Patients with CKD should be advised on the need for regular exercise, maintaining a healthy weight and stopping smoking.

  • Malnutrition

  • Several animal studies have indicated a slower progression of renal impairment with very low protein diets. Unfortunately the protein restriction required to protect renal function was found to be impractical for patients: it has the risk of exacerbating malnutrition. Nowadays, a normal, but not excessive, protein intake of 1 g/kg/day is recommended.

  • Dietary advice on protein, potassium and phosphate intake may be needed for some people with progressive CKD.

  • Anaemia

  • See Chapter 5.

  • CKD-Mineral and Bone Disorder (CKD-MBD)

  • See Chapter 6.

  • Acidosis and hyperkalaemia

  • See Chapter 7.

  • Manage fluid overload

  • Manage fluid overload while avoiding deterioration in renal function from diuretic use. See Chapter 8.

  • Dialysis

  • See Chapter 9.

  • Palliative care

  • See Chapter 10.


  • Nephrotic syndrome—steroids for minimal change nephropathy

  • Crescentic glomerulonephritis/vasculitis—steroids and cyclophosphamide

  • Lupus nephritis (depends on WHO class)—steroids and cyclophosphamide; mycophenolate

  • HIVAN—HAART therapy has been shown to help HIVAN

  • Myeloma—chemotherapy (Dexamethasone/Thalidomide/Melphalan/Bortezomib), plus trials using high flux dialysis membranes, are in progress (EuLITE study)

  • Drugs—interstitial nephritis—stop offending medication, such as antibiotics, NSAIDs, proton pump inhibitors, and give steroids if still active.

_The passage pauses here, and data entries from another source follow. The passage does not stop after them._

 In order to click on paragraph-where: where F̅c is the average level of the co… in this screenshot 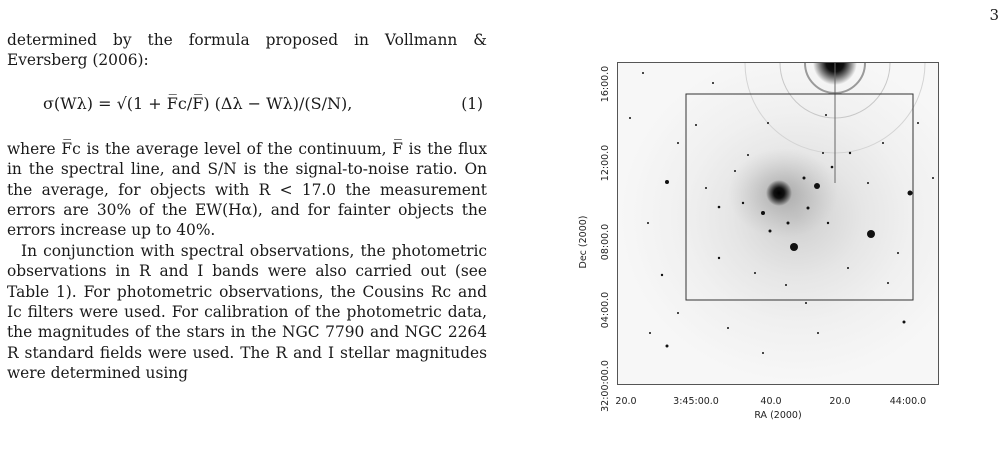, I will do `click(247, 190)`.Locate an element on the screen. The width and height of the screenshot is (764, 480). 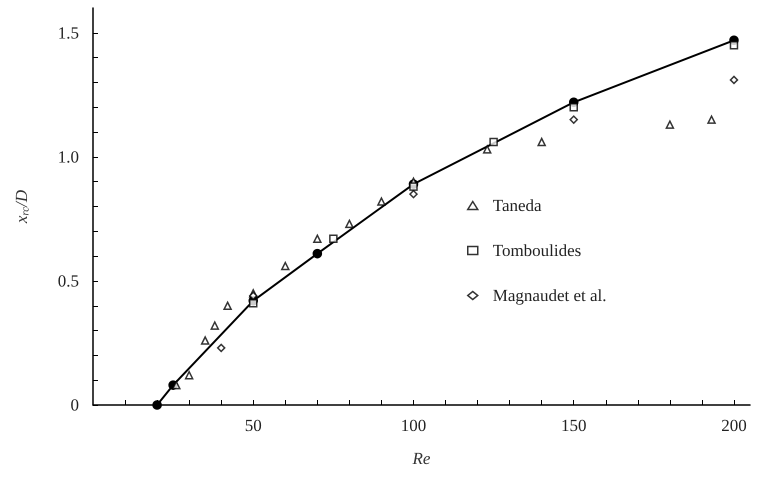
y-tick-label: 0 is located at coordinates (74, 405).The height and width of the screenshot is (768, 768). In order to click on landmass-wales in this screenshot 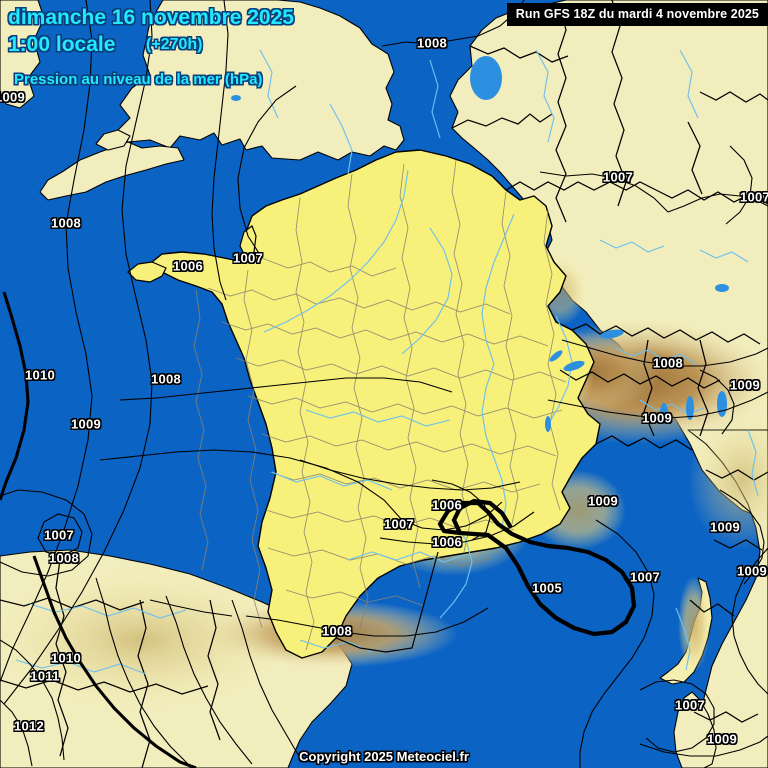, I will do `click(113, 140)`.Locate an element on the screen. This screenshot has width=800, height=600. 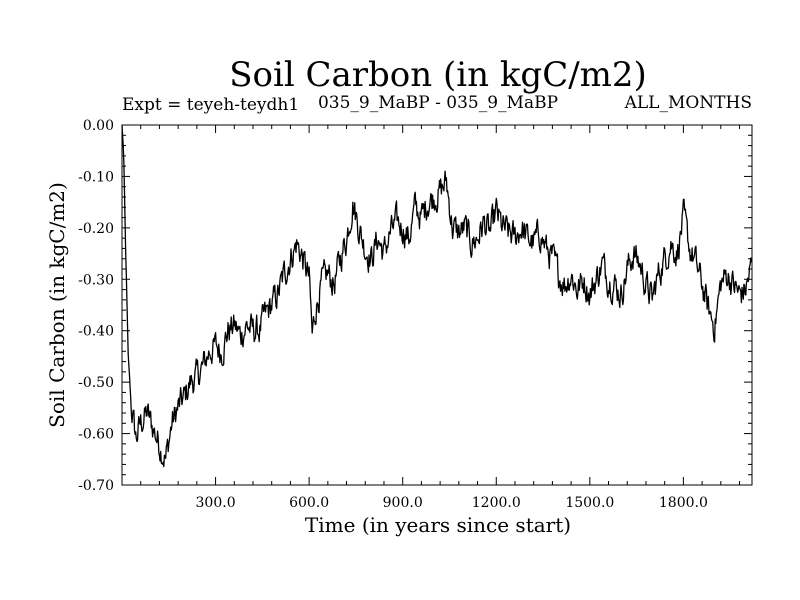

Patients will need tailored education about their condition in order to help them understand and make informed choices about treatment. There will be a large group of patients, particularly in Stage 3A CKD, who will not experience significant deterioration in renal function but may suffer disproportionate anxiety about their health without adequate explanation.

Although the majority of CKD patients can be managed within the community, it is important to recognize those patients who would benefit from referral to a nephrologist. In certain cases discussing the management issues of a particular individual with a specialist may avoid the need for referral.

A patient's wishes and comorbidities need to be taken into account when referral is considered. In general, people in stages 4 and 5 CKD, with or without diabetes, should be considered for specialist assessment. However, at an earlier stage, other factors—including proteinuria, haematuria, poorly controlled hypertension, rate of change of eGFR and consideration as to whether the rate of progression of eGFR would make renal replacement therapy likely within the person's lifetime—would all influence the need for referral.

The NICE guideline on CKD suggests referral for the following groups of people with CKD:

  • stages 4 and 5 CKD

  • higher levels of proteinuria (ACR ≧ 70 mg/mmol) unless known to be due to diabetes and appropriately treated

  • proteinuria (ACR ≧ 30 mg/mmol) together with haematuria

  • rapidly declining eGFR (>5 ml/min/1.73 m2 in one year, or >10 mL/min/1.73 m2 within five years)

  • hypertension that remains poorly controlled despite the use of at least four antihypertensive drugs at therapeutic doses

  • people suspected of having rare or genetic causes of CKD

  • suspected renal artery stenosis.

When under hospital care, a patient with CKD may attend either a general nephrology clinic, a low clearance clinic or undergo dialysis. Palliative treatment is an option for some patients with end-stage kidney failure, and management of these patients is often undertaken in the community alongside collaboration with renal/palliative care specialists.